Problem requirements ::
Because only the text is wanted, repeat the records below exactly and omit the pictures.

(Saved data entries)
== Segment start ==

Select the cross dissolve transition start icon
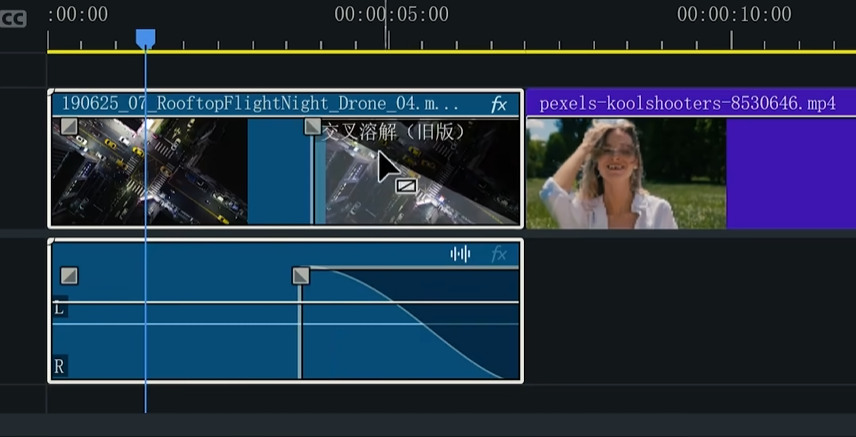Screen dimensions: 856x437 (x=312, y=127)
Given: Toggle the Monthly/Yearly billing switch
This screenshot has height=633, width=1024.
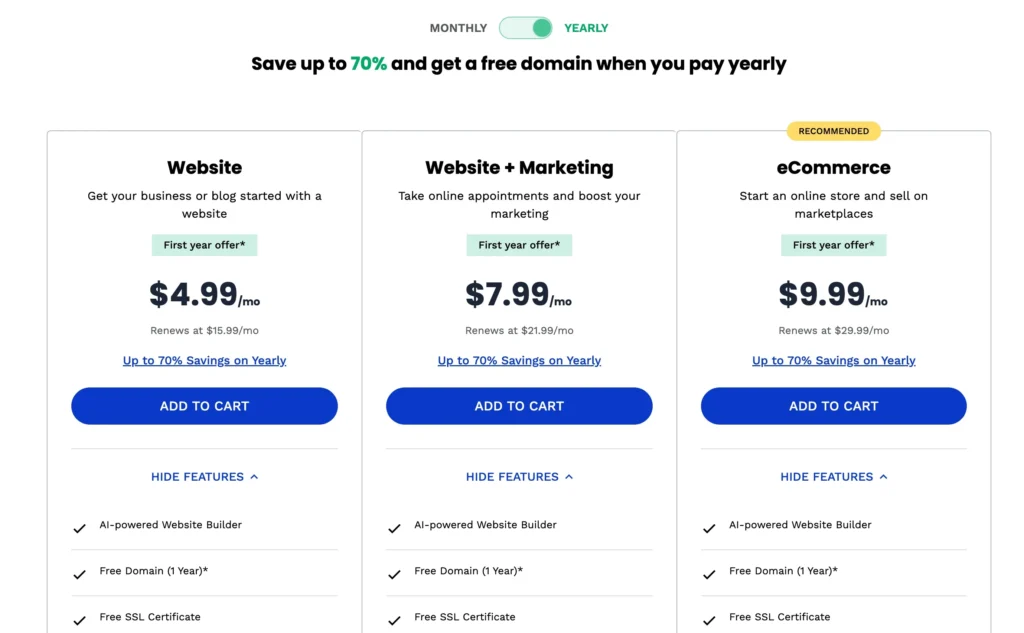Looking at the screenshot, I should pos(526,28).
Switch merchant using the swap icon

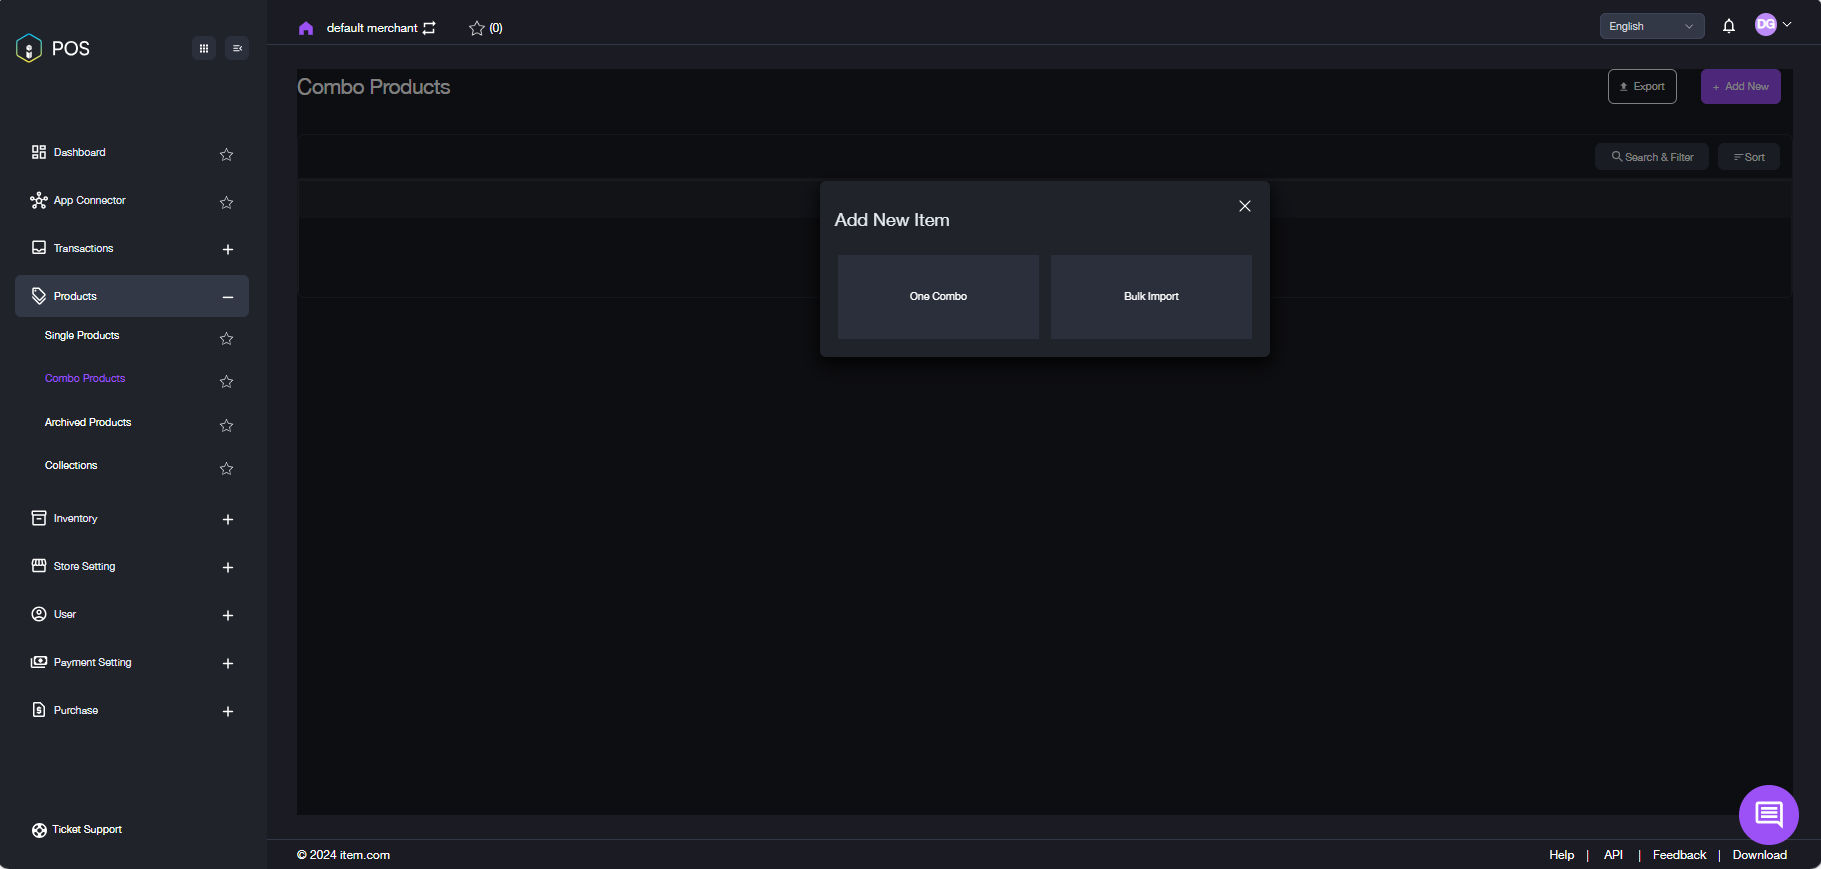429,28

== Segment end ==

Output for this task ::
Select the cross dissolve transition start icon
Screen dimensions: 856x437 (x=312, y=127)
Given: Toggle the Monthly/Yearly billing switch
This screenshot has height=633, width=1024.
Looking at the screenshot, I should pos(526,28).
Switch merchant using the swap icon

429,28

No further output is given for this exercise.